**Available records**:

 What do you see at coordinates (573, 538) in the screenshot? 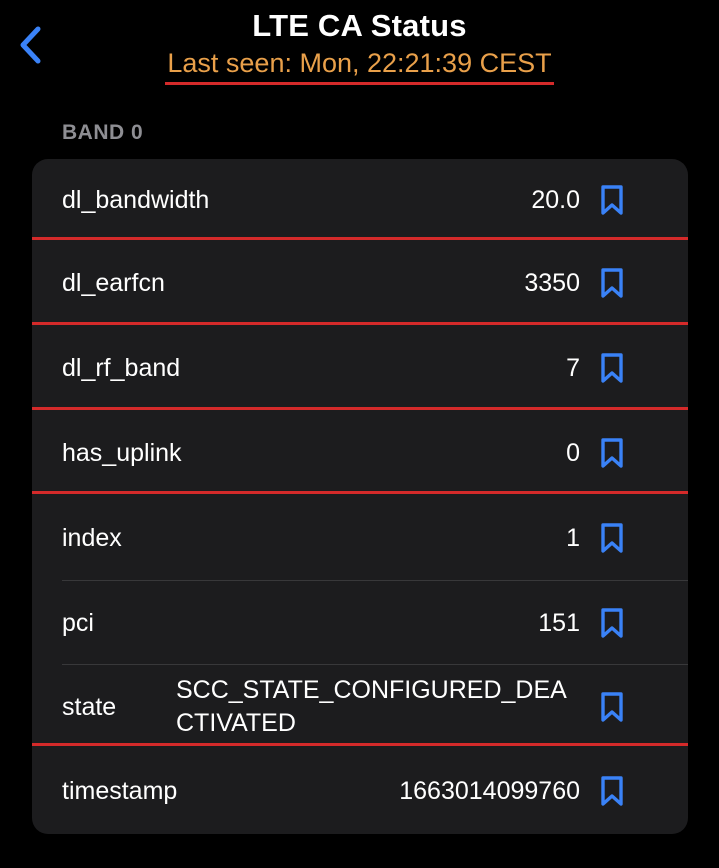
I see `row-value: 1` at bounding box center [573, 538].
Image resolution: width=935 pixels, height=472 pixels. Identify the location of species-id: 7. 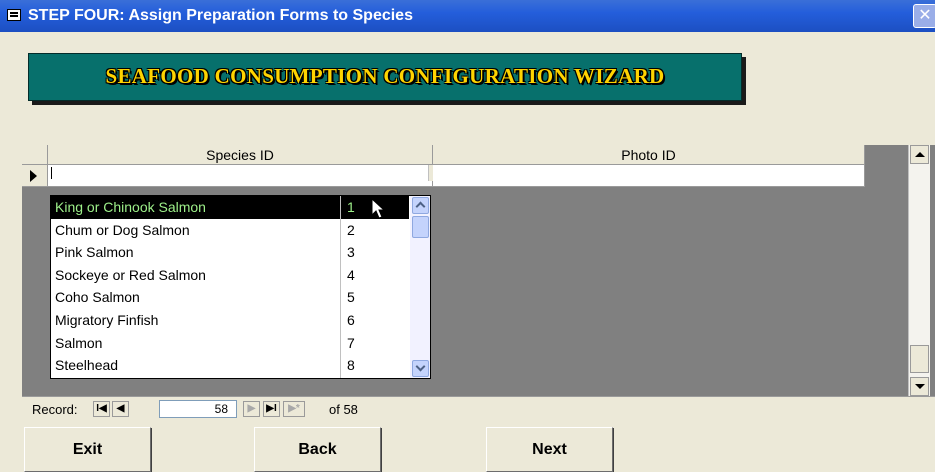
(351, 342).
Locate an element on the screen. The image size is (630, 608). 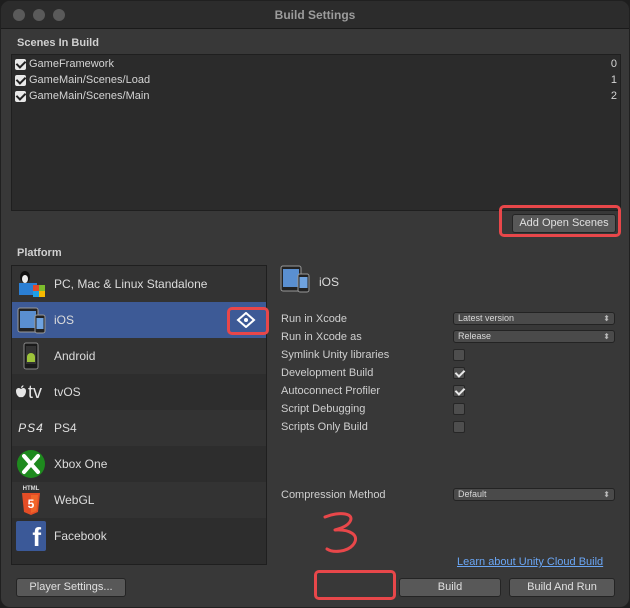
platform-item-facebook: f Facebook is located at coordinates (139, 536).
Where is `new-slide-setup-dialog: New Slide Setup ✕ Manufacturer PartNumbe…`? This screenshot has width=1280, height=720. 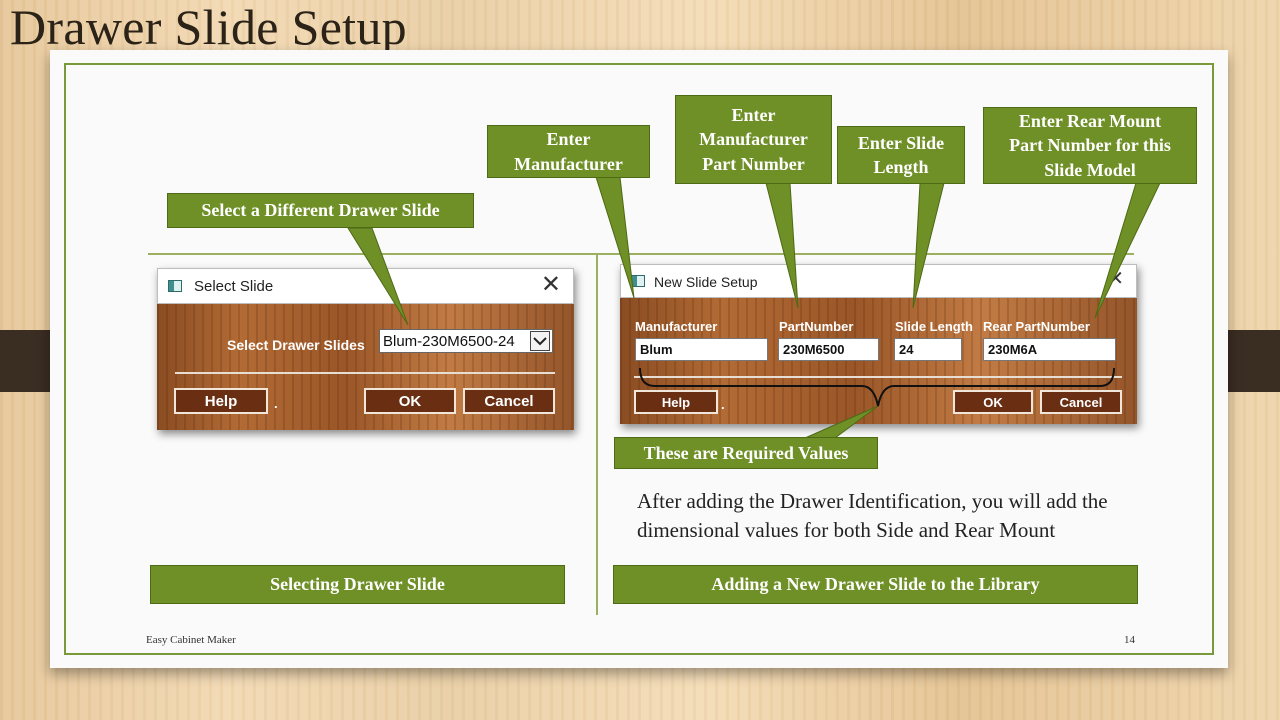
new-slide-setup-dialog: New Slide Setup ✕ Manufacturer PartNumbe… is located at coordinates (878, 344).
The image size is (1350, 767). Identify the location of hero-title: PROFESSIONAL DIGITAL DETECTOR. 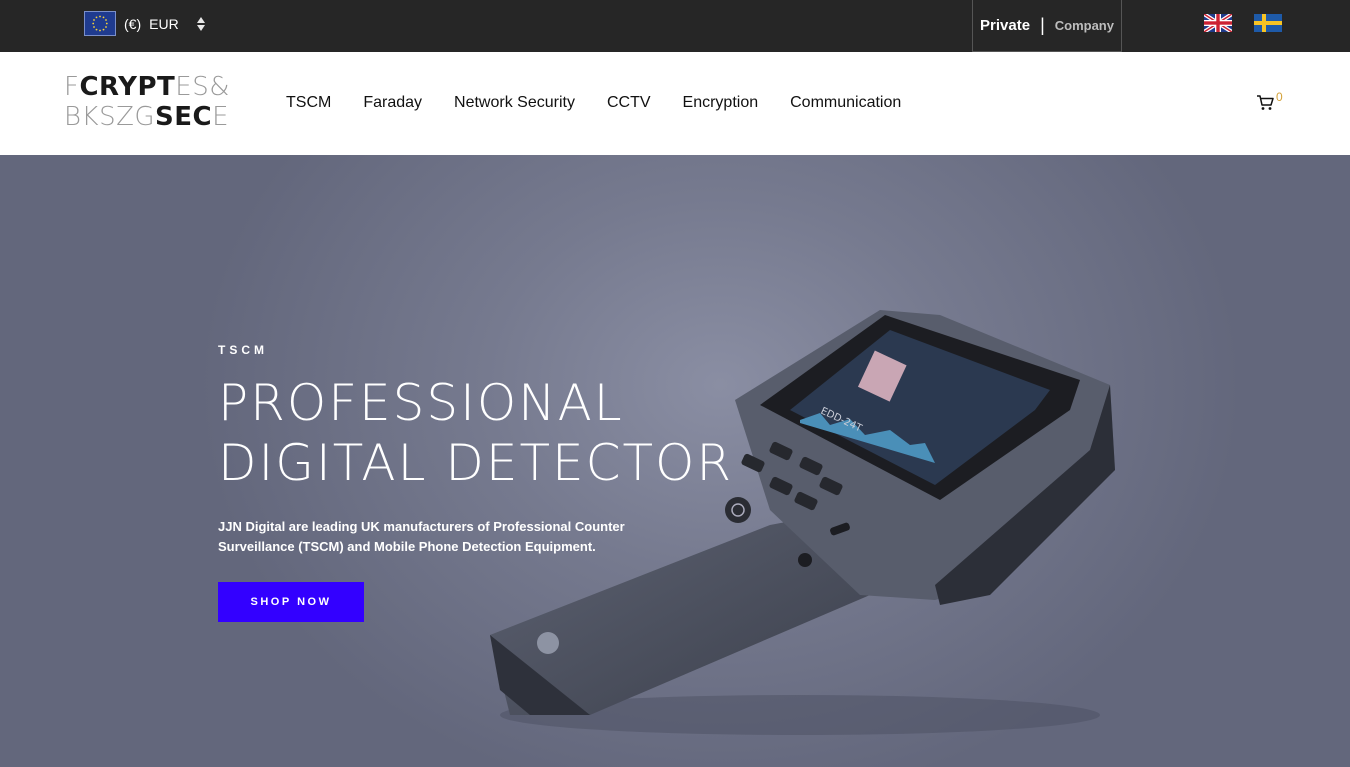
(476, 433).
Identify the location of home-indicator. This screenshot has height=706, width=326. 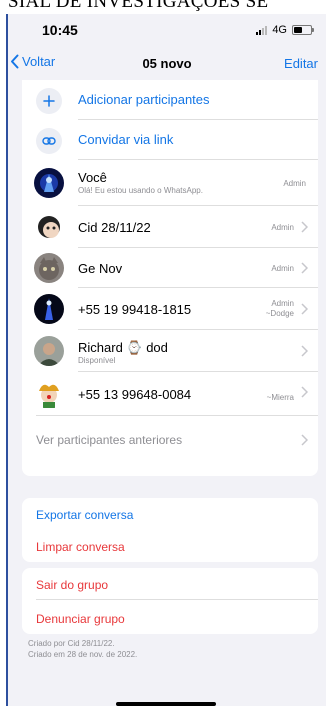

**Work item**:
Render the data above as a JSON list of strings with one string per line, leaving out blank lines. Omit the pictures from your answer.

**Response**:
[
  " What do you see at coordinates (573, 538) in the screenshot? ",
  "I see `row-value: 1` at bounding box center [573, 538].",
  "Image resolution: width=935 pixels, height=472 pixels. Identify the location of species-id: 7. ",
  "(351, 342).",
  "Locate an element on the screen. The image size is (630, 608). ",
  "platform-item-facebook: f Facebook is located at coordinates (139, 536).",
  "Where is `new-slide-setup-dialog: New Slide Setup ✕ Manufacturer PartNumbe…`? This screenshot has width=1280, height=720. ",
  "new-slide-setup-dialog: New Slide Setup ✕ Manufacturer PartNumbe… is located at coordinates (878, 344).",
  "The image size is (1350, 767). Identify the location of hero-title: PROFESSIONAL DIGITAL DETECTOR. ",
  "(476, 433).",
  "Identify the location of home-indicator. This screenshot has height=706, width=326. "
]